By Walter Zweifel of RNZ
French Polynesia’s anti-nuclear organisation Association 193 has criticised the latest French report about the impact of nuclear weapons tests.
France’s National Institute of Health and Medical Research evaluated additional declassified data from the tests at Mururoa and found that radiation from them had a minimal role in causing thyroid cancer.
The association’s president, Father Auguste Uebe-Carlson, told the AFP news agency there was a tendency by the French state and the institute to minimise the impact of nuclear fallout.
He said the French Committee for the Compensation of Victims of Nuclear Tests refused to recognise the files of victims born after 1974, when the military carried out its last atmospheric test.
But Uebe-Carlson said there was an argument to also recognise cancer sufferers born since 1974.

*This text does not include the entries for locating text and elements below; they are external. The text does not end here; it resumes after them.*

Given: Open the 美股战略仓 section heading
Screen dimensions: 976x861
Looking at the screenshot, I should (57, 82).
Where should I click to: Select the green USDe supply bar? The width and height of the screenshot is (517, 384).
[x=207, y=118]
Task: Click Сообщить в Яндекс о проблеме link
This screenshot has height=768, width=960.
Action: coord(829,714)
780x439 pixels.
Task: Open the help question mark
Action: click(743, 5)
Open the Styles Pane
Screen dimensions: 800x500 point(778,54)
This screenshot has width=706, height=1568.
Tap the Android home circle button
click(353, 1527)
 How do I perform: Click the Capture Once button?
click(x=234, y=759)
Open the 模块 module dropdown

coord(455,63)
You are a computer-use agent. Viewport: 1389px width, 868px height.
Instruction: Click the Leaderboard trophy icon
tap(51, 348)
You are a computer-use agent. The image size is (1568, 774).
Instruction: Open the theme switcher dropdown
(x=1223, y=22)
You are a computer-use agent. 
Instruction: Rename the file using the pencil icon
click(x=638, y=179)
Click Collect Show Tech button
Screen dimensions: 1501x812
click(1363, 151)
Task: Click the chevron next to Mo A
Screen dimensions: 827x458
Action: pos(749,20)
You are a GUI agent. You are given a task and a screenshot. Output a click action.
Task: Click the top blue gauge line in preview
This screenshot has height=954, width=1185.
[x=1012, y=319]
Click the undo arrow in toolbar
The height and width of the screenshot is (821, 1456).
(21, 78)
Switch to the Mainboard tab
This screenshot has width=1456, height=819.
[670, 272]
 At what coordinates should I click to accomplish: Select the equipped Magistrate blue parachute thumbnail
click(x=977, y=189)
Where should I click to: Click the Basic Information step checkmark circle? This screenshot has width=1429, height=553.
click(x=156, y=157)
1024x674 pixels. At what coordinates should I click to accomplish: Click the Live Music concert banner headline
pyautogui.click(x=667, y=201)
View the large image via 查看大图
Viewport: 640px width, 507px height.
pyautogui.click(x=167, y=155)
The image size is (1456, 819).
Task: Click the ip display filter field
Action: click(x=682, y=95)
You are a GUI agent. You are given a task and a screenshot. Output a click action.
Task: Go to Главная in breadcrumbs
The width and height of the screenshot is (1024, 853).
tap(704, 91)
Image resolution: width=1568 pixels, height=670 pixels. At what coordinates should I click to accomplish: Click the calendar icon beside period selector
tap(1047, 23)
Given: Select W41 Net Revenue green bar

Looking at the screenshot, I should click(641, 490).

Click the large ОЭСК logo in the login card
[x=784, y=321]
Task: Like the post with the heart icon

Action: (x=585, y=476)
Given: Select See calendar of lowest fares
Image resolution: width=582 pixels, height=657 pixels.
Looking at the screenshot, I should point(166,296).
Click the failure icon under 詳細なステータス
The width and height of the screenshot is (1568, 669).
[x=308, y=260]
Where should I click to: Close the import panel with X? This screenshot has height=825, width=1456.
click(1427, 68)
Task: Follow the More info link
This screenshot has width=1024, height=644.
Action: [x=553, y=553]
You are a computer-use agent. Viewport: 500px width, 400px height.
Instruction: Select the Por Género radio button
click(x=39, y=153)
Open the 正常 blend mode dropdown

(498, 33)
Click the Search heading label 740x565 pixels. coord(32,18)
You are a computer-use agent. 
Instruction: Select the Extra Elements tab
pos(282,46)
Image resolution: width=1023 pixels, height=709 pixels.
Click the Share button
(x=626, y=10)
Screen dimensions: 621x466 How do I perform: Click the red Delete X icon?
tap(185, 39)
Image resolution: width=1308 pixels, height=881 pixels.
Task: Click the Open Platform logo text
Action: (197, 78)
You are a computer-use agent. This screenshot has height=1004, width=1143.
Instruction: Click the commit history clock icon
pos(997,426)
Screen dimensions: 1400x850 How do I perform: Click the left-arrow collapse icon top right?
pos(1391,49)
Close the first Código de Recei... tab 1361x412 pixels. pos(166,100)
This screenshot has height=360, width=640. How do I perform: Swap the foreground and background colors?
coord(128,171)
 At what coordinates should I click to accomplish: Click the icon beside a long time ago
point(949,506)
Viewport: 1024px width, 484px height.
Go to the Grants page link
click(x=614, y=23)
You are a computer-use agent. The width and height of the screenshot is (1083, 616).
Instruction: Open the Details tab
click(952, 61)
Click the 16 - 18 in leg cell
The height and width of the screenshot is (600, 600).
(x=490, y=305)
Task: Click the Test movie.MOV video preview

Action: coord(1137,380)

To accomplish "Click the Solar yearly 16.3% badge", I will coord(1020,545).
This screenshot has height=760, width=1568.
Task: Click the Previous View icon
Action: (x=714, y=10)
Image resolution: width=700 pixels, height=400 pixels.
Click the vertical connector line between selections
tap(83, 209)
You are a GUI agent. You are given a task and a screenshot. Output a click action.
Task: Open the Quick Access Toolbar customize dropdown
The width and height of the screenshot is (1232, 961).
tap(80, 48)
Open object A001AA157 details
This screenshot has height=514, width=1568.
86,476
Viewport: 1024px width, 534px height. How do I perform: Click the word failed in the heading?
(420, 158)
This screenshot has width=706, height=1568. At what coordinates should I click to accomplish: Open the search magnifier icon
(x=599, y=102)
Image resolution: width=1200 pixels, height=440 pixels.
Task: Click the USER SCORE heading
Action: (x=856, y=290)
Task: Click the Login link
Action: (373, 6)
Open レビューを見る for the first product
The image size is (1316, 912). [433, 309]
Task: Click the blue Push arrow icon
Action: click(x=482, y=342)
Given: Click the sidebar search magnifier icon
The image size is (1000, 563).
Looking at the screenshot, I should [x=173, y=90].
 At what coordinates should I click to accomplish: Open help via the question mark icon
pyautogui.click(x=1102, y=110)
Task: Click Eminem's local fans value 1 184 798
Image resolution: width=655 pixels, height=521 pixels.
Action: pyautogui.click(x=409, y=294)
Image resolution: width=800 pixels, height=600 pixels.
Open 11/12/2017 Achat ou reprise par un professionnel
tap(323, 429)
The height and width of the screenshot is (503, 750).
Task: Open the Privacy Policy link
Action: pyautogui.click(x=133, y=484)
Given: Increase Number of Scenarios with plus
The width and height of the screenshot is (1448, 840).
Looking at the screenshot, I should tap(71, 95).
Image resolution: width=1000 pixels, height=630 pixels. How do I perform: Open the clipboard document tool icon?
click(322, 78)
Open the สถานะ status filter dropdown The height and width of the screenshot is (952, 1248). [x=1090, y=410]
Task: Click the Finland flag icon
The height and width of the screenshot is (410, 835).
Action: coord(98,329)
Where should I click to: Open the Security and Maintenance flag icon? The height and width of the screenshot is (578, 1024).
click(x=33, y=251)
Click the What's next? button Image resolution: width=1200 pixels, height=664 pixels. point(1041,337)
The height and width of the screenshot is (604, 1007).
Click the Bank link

He said the institute would one day have to explain why there were so many cancers in French Polynesia.
He has repeatedly accused France of refusing to recognise the impact of the tests, instead using propaganda to say they were clean or a thing of the past.
He said health problems were now being attributed to poor diet and lifestyle choices.
Three years ago he conducted a survey in Mangareva, near the former weapons test sites, and found that from 1966 onwards all families reported cases of stillborn babies.
Call for release of scientific data
The president of the test veterans’ organisation Moruroa e tatou said the release of the scientific data was not enough.
Hiro Tefaarere told La Premiere it was “absolutely necessary” for his organisation to get from the French state the register of cancer patients and cancer deaths during the testing period.
He said it was “imperative” these files be given to Moruroa e tatou.
Tefaarere said this research, if the state agreed to release it, would give his organisation the essential elements to consolidate the complaints that have been filed.
President to take report into account
Assembly of French Polynesia member Hinamoeura Cross, who suffers from leukaemia, said she was outraged that reports were still being published downplaying the tests’ effects.
French Polynesia’s new president, Moetai Brotherson, said he would take the latest report into account when entering discussions with the French Government.
French Polynesia has for years been trying to get France to reimburse it for spending on cancer sufferers. Its social security agency CPS said that since 1995 it had spent almost US$1 billion (NZ$1.59b) to treat 10,000 people suffering from cancer as the result of radiation from the tests.
In 2010, France recognised for the first time that the tests had had an impact on the environment and health, paving the way for compensation.
Between 1966 and 1996, France carried out almost 200 tests in the South Pacific, involving more than 100,000 military and civilian personnel.
It has refused to apologise for the tests, but President Emmanuel Macron said France owed “a debt” to French Polynesia’s people.